Tuesday, December 29, 2015

Gay hero shrink dies

From the AP obituary of Robert Spitzer:
Dr. Allen Frances, a professor emeritus of psychiatry at Duke University and editor of a later edition of the manual, told the Times that Spitzer "was by far the most influential psychiatrist of his time."

Gay-rights activists credit Dr. Spitzer with removing homosexuality from the list of mental disorders in the D.S.M. in 1973. He decided to push for the change after he met with gay activists and determined that homosexuality could not be a disorder if gay people were comfortable with their sexuality.
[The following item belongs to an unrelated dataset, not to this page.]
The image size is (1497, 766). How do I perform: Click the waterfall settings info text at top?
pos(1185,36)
So I guess also that narcissism is not a disorder if narcissists are comfortable being narcissists.
At the time of the psychiatric profession's debate over homosexuality, Dr. Spitzer told the Washington Post: "A medical disorder either had to be associated with subjective distress — pain — or general impairment in social function."
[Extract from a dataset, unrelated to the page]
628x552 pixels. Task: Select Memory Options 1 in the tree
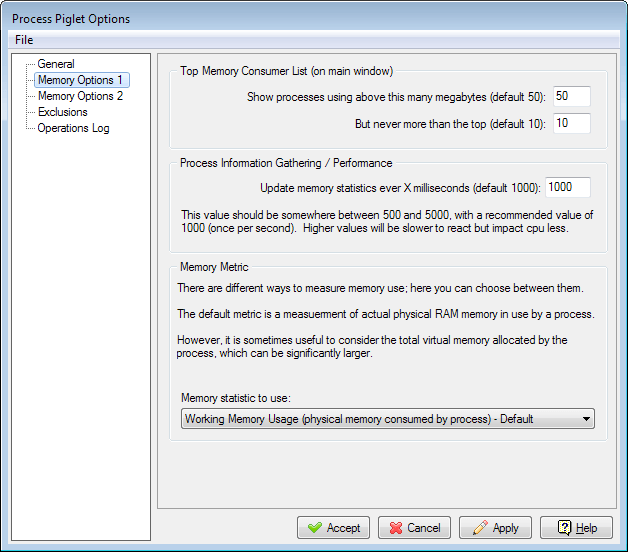point(80,80)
And no one has any distress about sexual orientation?
Dr. Jack Drescher, a gay psychoanalyst in New York, told the Times that Spitzer's successful push to remove homosexuality from the list of disorders was a major advance for gay rights. "The fact that gay marriage is allowed today is in part owed to Bob Spitzer," he said.
Ah yes, there is no science here. Just a political advance for gay rights.
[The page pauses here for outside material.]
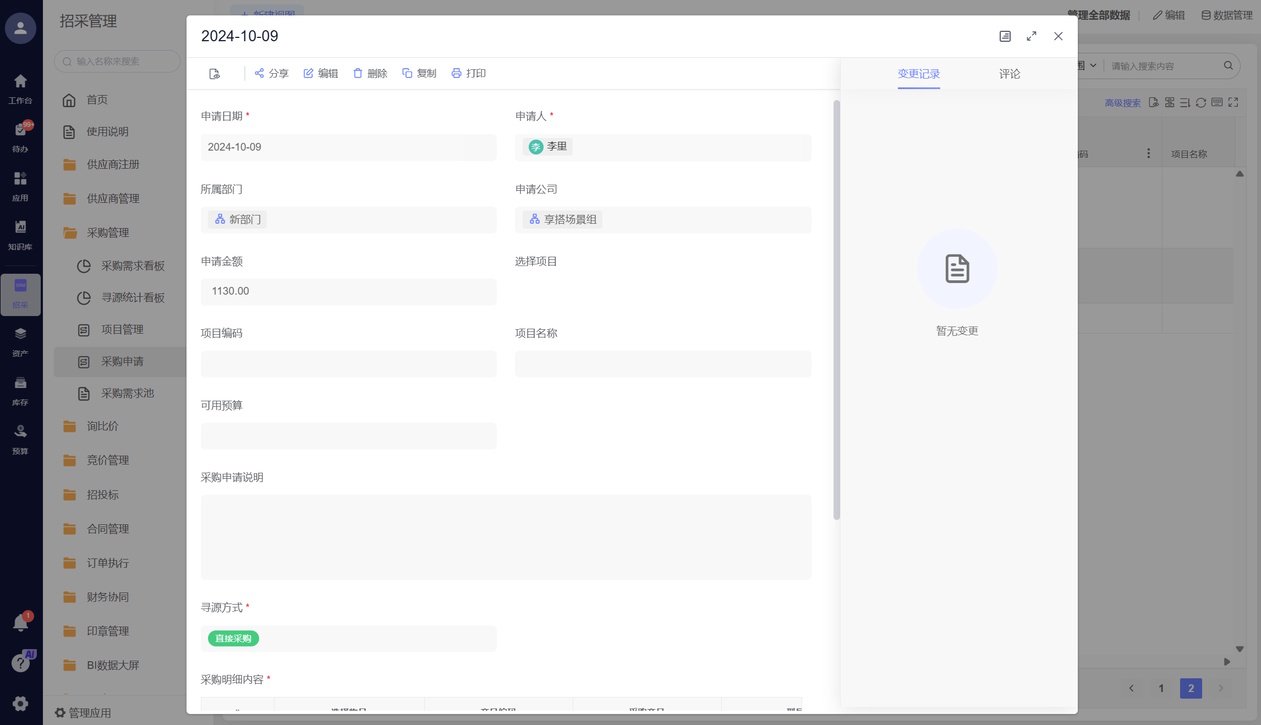Print the record via 打印 icon
Viewport: 1261px width, 725px height.
(457, 73)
In 2012, Dr. Spitzer publicly apologized for a 2001 study that found so-called reparative therapy on gay people can turn them straight if they really want to do so.
Why were they even getting the therapy in the first place? Because they had distress.

If you want the story about how some closeted gay psychiatrists schemes to get a political vote to drop homosexuality as a disorder, see 81 Words, an NPR Radio broadcast.